Task a =
Please reproduce the rows that follow the draft article verbatim, starting with the first row and going on through the line that contains "click(685, 208)".

Extract start

Nope, not going to talk about the big league club. Not going to win, didn’t do anything at the deadline to move the club in a positive direction for the future. Enjoy playing out the string, everybody. In fact, if I could come up with a way to not write about the big league team for the rest of the season, I might do it. Most likely, that will last until about this coming Wednesday, though. So give my pouting the amount of regard it calls for, which is frankly not very much.
In the meantime, however, I will talk about one of the more positive aspects of the 2017 season: the draft class. Admittedly, the 2017 draft class for the Cardinals doesn’t come without some caveats in terms of how positive it can really be; the hacking penalties put the Cards and Randy Flores behind the eight ball, and ensured there was a fairly hard ceiling on how much they could get done. Within the confines of all that, though, Flores and his department did one of the more remarkable jobs I think I’ve seen of acquiring talent.
So let’s update the performances so far of a few notable draftees just starting out their pro careers, shall we?
Rd. 3 — Scott Hurst, OF
Level: State College (Short Season)
134 PA, .299/.376/.470, 9.7% BB, 22.4% K, 2 HR, 8 2B, 3 3B, .171 ISO, 4/6 SB, 149 wRC+
So far, Scott Hurst is off to pretty much exactly the kind of start one would hope to see from him. One of the most, if not the most, dynamic talents the Cards grabbed on draft day, Hurst has shown some power, some speed, patience at the plate, and generally loud contact the majority of the time.
The strikeouts are a little higher than I would have hoped, but that seems to be the case with most of the Cardinal hitters even in the minors these days. To be fair, though, it’s Hurst’s first pro season, he’s playing later than ever before, and seeing better competition than he’s ever faced. Still, when I looked at him in college at the time of the draft, I thought he should run a sub-20% strikeout rate in the pros. So far, he’s above that, though not terribly so. Still, with a walk rate close to 10% you don’t worry as much about the strikeouts.
He’s running a very high BABIP (.384), but anecdotally from the one or two sources I have who have seen him play for the Spikes, he’s also just hitting the hell out of the ball. The higher of the two short season leagues the Cardinals run, State College was a slightly aggressive assignment for Hurst, considering how much time he missed with back/spine issues in college, but so far both the stats and the eye tests suggest he’s a little too good for the level. Very encouraging.
Rd. 4 — Kramer Robertson, SS/2B
Level: Peoria (Low A)
116 PA, .255/.293/.373, 3 HR, 5/8 SB, 87 wRC+, 5.2% BB, 19.0% K
Scott Hurst’s placement at State College felt aggressive, but not overly so, and he has so far looked as if the organisation’s faith was well placed. Kramer Robertson, on the other hand, was placed even more aggressively as a college senior, sent straight to full-season Peoria, and at least to this point it looks like the placement may have been a little too aggressive.

Extract end

Task b =
Decide whether each statement agrees with the draft article, answering yes or no and quoting the words that settle it: (i) Scott Hurst was taken in the third round; (ii) Kramer Robertson was assigned to State College; (iii) Hurst's BABIP so far is .384.

Data to process start

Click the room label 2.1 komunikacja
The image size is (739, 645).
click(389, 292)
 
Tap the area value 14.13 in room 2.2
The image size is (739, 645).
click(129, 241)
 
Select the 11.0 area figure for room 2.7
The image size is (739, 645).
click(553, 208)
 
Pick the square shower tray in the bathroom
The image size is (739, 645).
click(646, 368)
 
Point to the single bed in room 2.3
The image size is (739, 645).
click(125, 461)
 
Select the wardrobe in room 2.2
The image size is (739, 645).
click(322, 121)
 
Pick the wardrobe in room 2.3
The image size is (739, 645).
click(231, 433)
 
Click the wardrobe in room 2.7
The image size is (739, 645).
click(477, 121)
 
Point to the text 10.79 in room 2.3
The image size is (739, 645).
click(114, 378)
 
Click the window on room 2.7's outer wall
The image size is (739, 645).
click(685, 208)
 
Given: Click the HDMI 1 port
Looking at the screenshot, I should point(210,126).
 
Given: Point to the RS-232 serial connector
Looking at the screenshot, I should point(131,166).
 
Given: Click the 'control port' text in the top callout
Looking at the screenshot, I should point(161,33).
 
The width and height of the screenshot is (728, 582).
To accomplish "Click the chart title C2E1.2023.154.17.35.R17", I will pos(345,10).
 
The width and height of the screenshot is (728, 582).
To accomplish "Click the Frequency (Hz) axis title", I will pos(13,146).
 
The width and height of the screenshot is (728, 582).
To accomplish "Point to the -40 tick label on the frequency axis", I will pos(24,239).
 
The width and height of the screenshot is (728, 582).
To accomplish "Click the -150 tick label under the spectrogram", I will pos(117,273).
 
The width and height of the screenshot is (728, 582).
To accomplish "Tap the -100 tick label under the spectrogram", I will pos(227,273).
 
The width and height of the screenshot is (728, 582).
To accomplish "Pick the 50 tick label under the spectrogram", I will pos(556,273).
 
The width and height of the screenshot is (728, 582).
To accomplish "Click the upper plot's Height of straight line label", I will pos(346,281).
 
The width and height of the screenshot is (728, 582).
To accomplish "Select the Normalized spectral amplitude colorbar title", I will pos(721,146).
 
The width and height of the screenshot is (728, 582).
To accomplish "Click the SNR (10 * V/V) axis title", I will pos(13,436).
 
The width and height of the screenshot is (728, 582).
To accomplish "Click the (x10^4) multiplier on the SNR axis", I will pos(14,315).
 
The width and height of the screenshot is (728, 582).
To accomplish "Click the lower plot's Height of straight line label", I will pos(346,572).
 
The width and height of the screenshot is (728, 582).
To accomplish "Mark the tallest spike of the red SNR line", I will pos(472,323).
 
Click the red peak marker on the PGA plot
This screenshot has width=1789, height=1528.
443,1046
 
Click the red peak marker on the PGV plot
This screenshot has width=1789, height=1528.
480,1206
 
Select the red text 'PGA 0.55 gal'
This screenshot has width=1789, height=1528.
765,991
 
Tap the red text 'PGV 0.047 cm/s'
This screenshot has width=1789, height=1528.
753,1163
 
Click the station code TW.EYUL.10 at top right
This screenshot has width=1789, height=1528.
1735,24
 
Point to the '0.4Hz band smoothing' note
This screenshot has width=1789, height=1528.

Data to process end

Task output a =
Click the room label 2.1 komunikacja
The image size is (739, 645).
click(389, 292)
 
Tap the area value 14.13 in room 2.2
The image size is (739, 645).
click(129, 241)
 
Select the 11.0 area figure for room 2.7
The image size is (739, 645).
click(553, 208)
 
Pick the square shower tray in the bathroom
The image size is (739, 645).
click(646, 368)
 
Point to the single bed in room 2.3
The image size is (739, 645).
click(125, 461)
 
Select the wardrobe in room 2.2
The image size is (739, 645).
click(322, 121)
 
Pick the wardrobe in room 2.3
The image size is (739, 645).
click(231, 433)
 
Click the wardrobe in room 2.7
The image size is (739, 645).
click(477, 121)
 
Point to the text 10.79 in room 2.3
The image size is (739, 645).
click(114, 378)
 
Click the window on room 2.7's outer wall
The image size is (739, 645).
click(685, 208)

Task output b =
(i) Yes: "Rd. 3 — Scott Hurst, OF"
(ii) No: "Level: Peoria (Low A)"
(iii) Yes: "He’s running a very high BABIP (.384)"